Section 2.7 Replacement Securities.
If any mutilated Security is surrendered to the Trustee or the Company, or
the Trustee receives evidence to its satisfaction of the destruction, loss or
theft of any Security, the Company shall issue and the Trustee, upon the written
order of the Company signed by two Officers of the Company, shall authenticate a
replacement Security if the Trustee's requirements for replacements of
Securities are met. If required by the Trustee or the Company, an indemnity bond
must be supplied by the Holder that is sufficient in the judgment of the Trustee
and the Company to protect the Company, the Trustee, any Agent or any
authenticating agent from any loss that any of them may suffer if a Security is
replaced. The Company and the Trustee may charge for their expenses in replacing
a Security.
Every replacement Security is an additional obligation of the Company.

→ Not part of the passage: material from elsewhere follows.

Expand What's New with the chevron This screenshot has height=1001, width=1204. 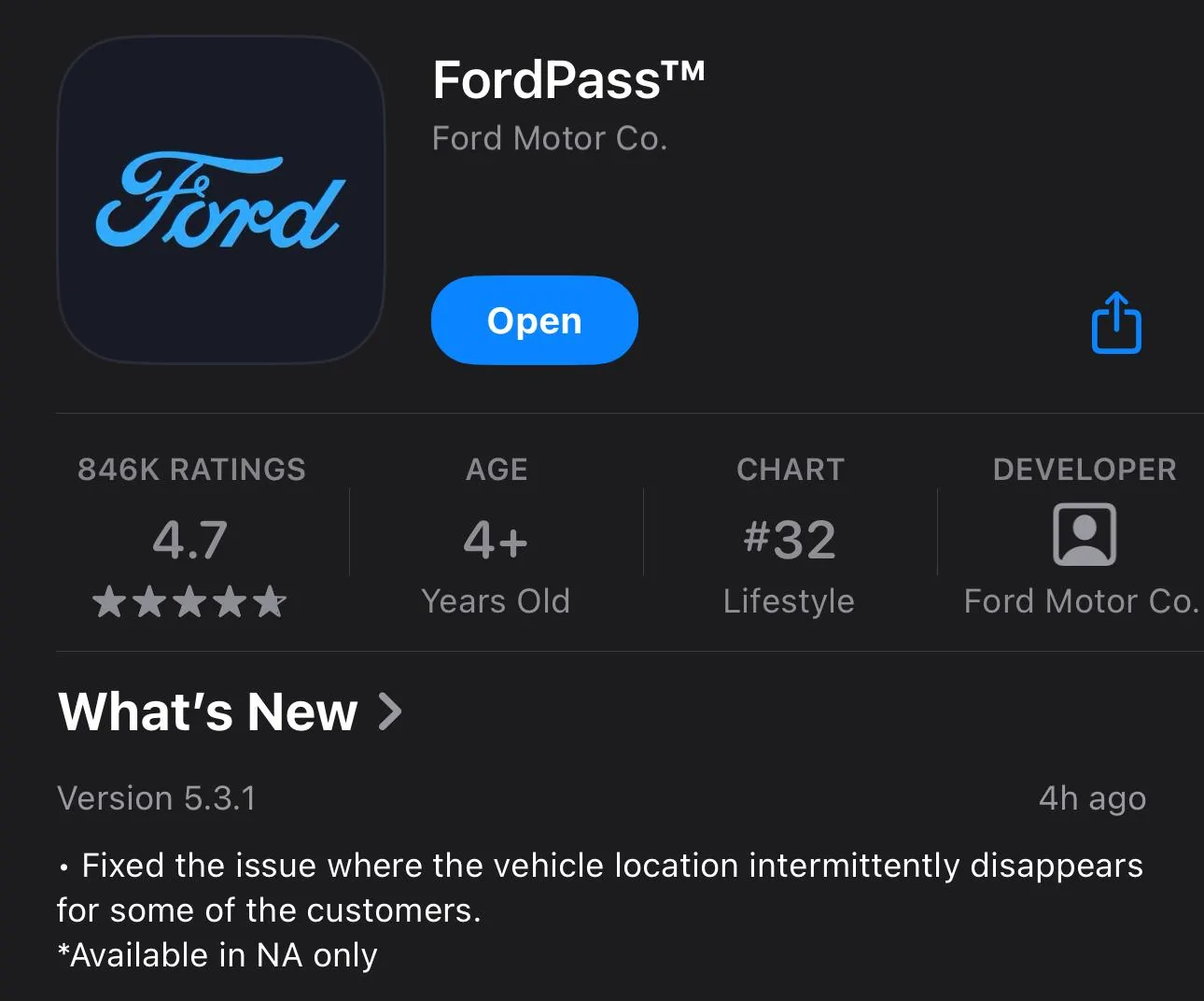click(x=391, y=712)
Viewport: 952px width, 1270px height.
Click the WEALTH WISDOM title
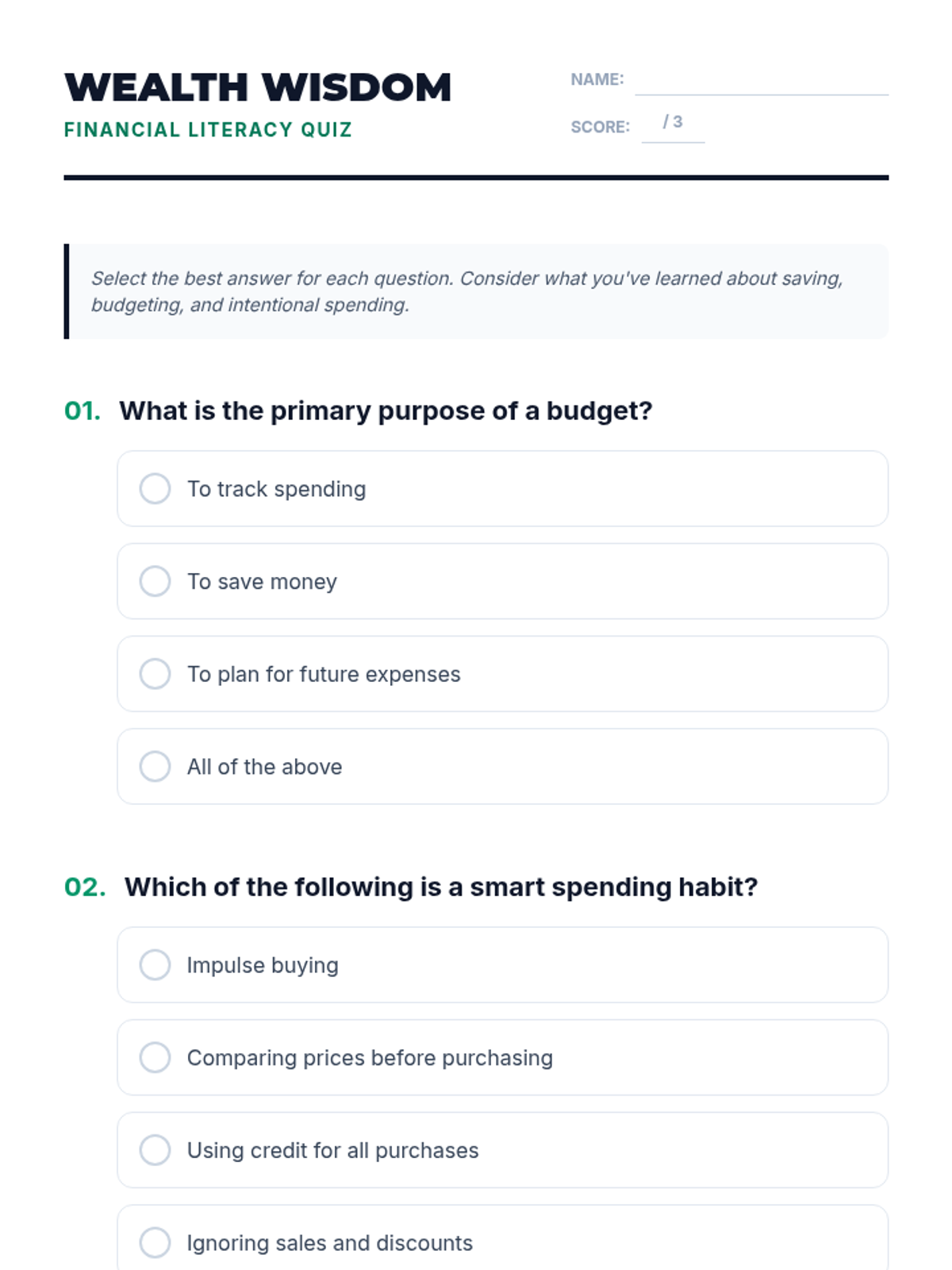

Section 2.8 Outstanding Securities.
The Securities outstanding at any time are all the Securities authenticated
by the Trustee except for those canceled by it, those delivered to it for
cancellation, and those reductions in the interests in a Global Security
effected by the Trustee hereunder, and those described in this Section 2.8 as
not outstanding.
If a Security is replaced pursuant to Section 2.7 hereof, it ceases to be
outstanding unless the Trustee receives proof satisfactory to it that the
replaced Security is held by a bona fide purchaser.
If the principal amount of any Security is considered paid under Section
4.1 hereof, it ceases to be outstanding, and interest on it ceases to accrue.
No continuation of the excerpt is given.